‘To date, done nothing with this information’

Day 14 of my #WCMTLD trip and only Day 2 in New Zealand but it really feels like time is flying by. Today was a bit of a blur of meetings, walking to meetings and discussing how the deaths of intellectually disabled people are investigated in New Zealand. First up I met with Claire and Martyn at IHC, by far the biggest provider of services to learning disabled people in the country. Martyn, an expat from Barnsley reckoned they were about five times bigger than the next largest provider, so these are key players. Martyn is responsible for death reviews in their organisation and Claire works in their advocacy arm. Claire described how health, and access to health, is a huge issue for learning disabled people in New Zealand, and the quality of treatment they receive once in the healthcare system is variable too. Martyn was able to talk me through the IHC process for reviewing deaths when someone dies in their care.

Martyn will review the critical event report, the support plan and ask the question about what could have been improved. He is seeking to identify improvements that IHC can implement in their service. The process he describes is a little fuzzy around the edges, he makes a ‘best guess scenario re cause of death because it’s not always recorded’. This led us to a discussion about coroners inquests, death certificates and how it’s possible to know whether something truly requires further investigation if the review relies solely on staff statements and the paper based records that they have completed.

IHC provide services to about 4.5k people at any one time, and Martyn felt that their rate of preventable deaths was very low. When I pushed him on this and asked for numbers he thought there had been around 50 deaths in the last twelve months, but only 2 of those had been referred to the Coroner. We had an interesting discussion and I mentioned my concerns from yesterday about how confident could we be, with the current system in New Zealand (or the UK for that matter) that the right deaths were  being investigated. I’m no more confident at the end of today than yesterday.

This confidence was not exactly boosted following my meeting with the Ministry of Health. It was great to hear about some of their plans for Enabling Good Lives and transforming care, and I found them very candid and interested in looking at this further. Currently the situation is that providers have a mandatory requirement to report deaths in residential services to the Ministry of Health, that is used for quality checking and monitoring, but in terms of assessing deaths at a strategic level, ‘we have, to date, done nothing with this information’. The suggestion was made that this conversation had made them think that they need to do something with that information and data. I just hope that thought is followed through on.

New worksafe legislation was mentioned by IHC and the MOH. As were challenges with low levels of learning disabled people accessing cancer screening programmes and the anxiety and fear of death (their own death) that many older carer’s express because they’re worried that no-one will be able to advocate for their adult children as well as they do.

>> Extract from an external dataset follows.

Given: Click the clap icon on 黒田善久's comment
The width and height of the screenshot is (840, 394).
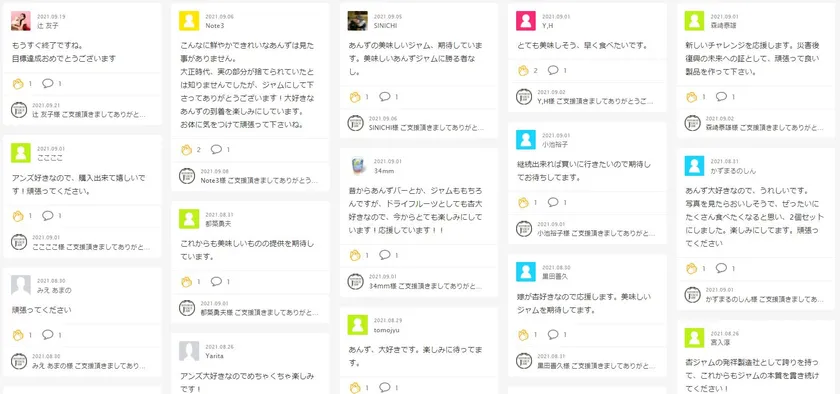Looking at the screenshot, I should click(523, 335).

Challenges with data systems not talking to each other and MOH data not being directly connected to people’s National Health Index number (used for your unique personal health record) were also discussed. Two things of interest were mentioned in relation to working with families – the Developmental Evaluation Programme uses teams of evaluators that include disabled people and family members, to assess the quality of services provided in residential care. The other aspect which I’m hoping to look at further was the role of whānau, the Maori cultural term that encompasses family. It was felt that Maori providers would have had to consider the role of family far more integrally to provision than other providers. I’m hoping to get an introduction to a couple of people to discuss that with.

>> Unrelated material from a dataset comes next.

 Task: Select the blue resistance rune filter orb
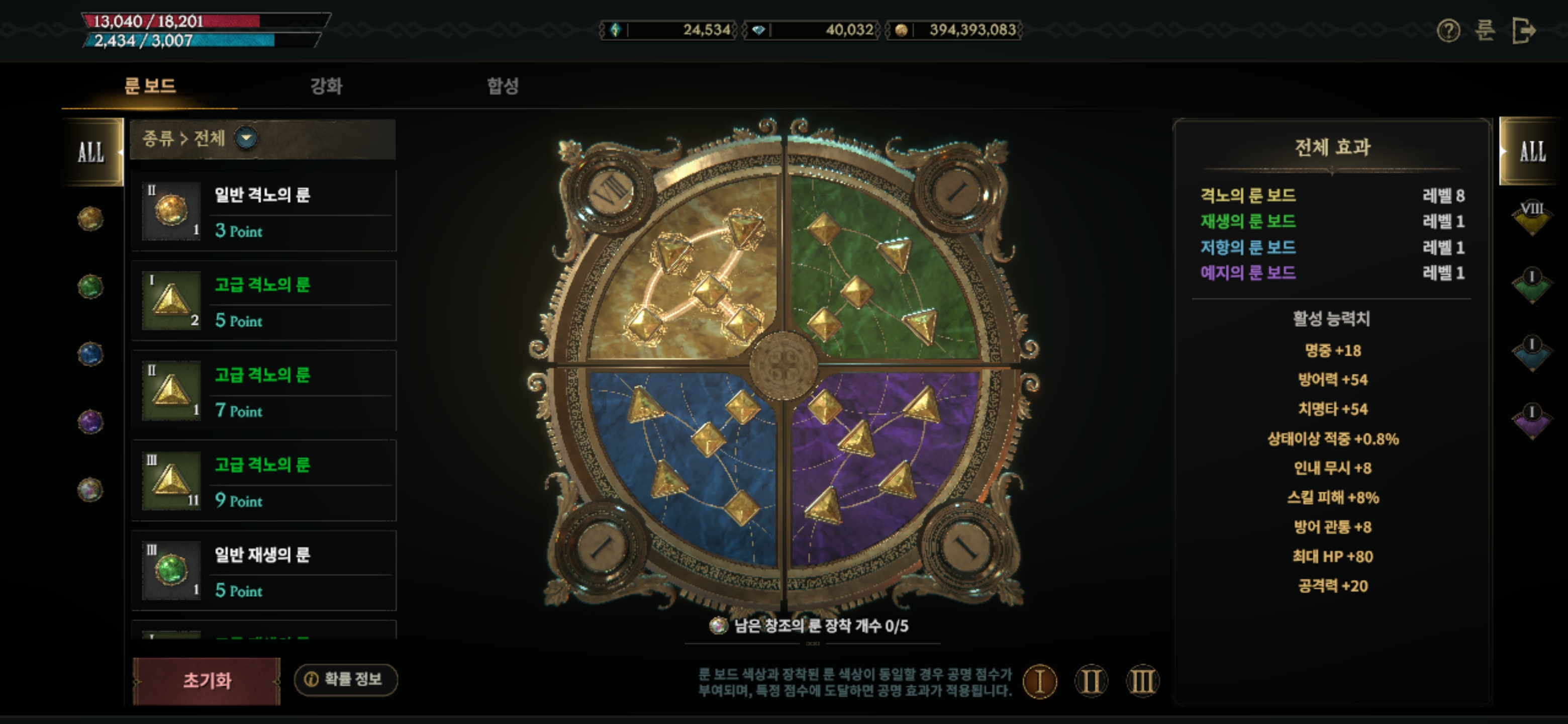click(x=90, y=354)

My other two meetings of the day were luxury ones really, by which they were both related to my work but not centrally. This afternoon I met Dr Lizzy Stanley, a criminologist at the Victoria, University of Wellington. Liz has written a brilliant, yet truly harrowing account, of abuse and neglect of children in the care of the state: The Road to Hell: State Violence Against Children in Post-War New Zealand. Her background is a focus on truth and reconciliation and we met for coffee and discussed the current response to her work, and the ongoing hopes for a Royal Commission into abuse and neglect. We also covered the damage done to people who are continually asked to re-tell their stories and narratives of abuse, neglect and trauma. We also touched on the number of people with a disability in the criminal justice system in New Zealand, and the absence of disability from everyday life.

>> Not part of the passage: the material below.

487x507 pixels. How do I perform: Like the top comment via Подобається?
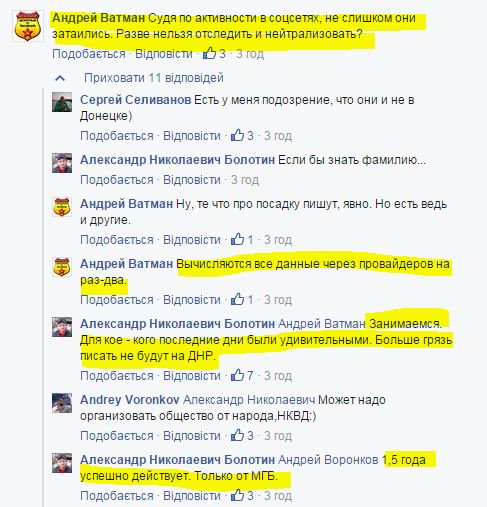89,54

My bonus meeting for the day was the opportunity to catch up with the brilliant Alison Barrett, who was in town for a conference and yet managed to squeeze in time to meet me for a coffee and walked me to my meeting at the MOH. I’ve known Alison from twitter for a couple of years now and several of her blog posts have on occasion caught my breath and left my eyes leaking in public places. Alison’s daughter, Olivia, died a couple of years ago and some of her experiences since are very familiar to what we’ve seen and shone a light on through #JusticeforLB. I’m still struggling to process some of what Alison told me as we strolled along the waterfront in Wellington, making our way to the MOH. The contrast between the warmth and optimism of the late spring sunshine and Alison’s words describing the murky stinking misery that families have flung at them when a loved one dies was immense. It is so, so wrong. I’m just left grateful for the opportunity to be here exploring these issues, and so chuffed that I met Alison. I feel sure it wont be the only time we meet.